_Given request_. In the items from the very start through the line holding "pos(497,143)", inclusive, swap every "screenshot" for "screen capture". Give back those lines alone, with nothing else changed.

-- BEGIN Raw data --

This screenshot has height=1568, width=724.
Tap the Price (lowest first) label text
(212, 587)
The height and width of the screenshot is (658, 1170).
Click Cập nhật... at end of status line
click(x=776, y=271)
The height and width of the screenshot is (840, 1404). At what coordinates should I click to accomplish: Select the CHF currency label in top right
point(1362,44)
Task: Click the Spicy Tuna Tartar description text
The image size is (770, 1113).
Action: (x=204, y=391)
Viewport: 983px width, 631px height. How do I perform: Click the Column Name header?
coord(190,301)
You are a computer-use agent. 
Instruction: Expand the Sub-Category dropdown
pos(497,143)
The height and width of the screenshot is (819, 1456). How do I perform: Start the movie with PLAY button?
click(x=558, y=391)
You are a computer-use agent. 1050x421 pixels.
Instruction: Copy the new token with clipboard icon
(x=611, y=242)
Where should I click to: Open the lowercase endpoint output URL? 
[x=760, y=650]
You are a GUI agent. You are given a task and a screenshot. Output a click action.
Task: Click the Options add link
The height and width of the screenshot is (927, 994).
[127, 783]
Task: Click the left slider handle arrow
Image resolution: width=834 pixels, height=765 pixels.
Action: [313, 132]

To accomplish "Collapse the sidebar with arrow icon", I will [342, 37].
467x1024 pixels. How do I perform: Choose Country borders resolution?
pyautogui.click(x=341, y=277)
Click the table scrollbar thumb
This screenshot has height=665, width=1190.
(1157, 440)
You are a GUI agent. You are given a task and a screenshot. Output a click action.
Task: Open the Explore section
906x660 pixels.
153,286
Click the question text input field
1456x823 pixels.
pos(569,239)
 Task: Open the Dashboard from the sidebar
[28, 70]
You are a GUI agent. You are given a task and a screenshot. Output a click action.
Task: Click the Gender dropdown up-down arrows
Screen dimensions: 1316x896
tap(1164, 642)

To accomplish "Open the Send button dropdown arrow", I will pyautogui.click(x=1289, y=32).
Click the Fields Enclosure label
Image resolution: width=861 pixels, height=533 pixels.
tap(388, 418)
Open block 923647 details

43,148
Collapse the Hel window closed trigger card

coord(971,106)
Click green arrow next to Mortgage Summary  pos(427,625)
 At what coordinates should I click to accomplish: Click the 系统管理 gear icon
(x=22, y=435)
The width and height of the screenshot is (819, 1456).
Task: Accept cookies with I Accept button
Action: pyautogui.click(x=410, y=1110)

-- END Raw data --

_Solved problem_.
This screen capture has height=1568, width=724.
Tap the Price (lowest first) label text
(212, 587)
The height and width of the screen capture is (658, 1170).
Click Cập nhật... at end of status line
click(x=776, y=271)
The height and width of the screen capture is (840, 1404). At what coordinates should I click to accomplish: Select the CHF currency label in top right
point(1362,44)
Task: Click the Spicy Tuna Tartar description text
The image size is (770, 1113).
Action: (x=204, y=391)
Viewport: 983px width, 631px height. How do I perform: Click the Column Name header?
coord(190,301)
You are a computer-use agent. 
Instruction: Expand the Sub-Category dropdown
pos(497,143)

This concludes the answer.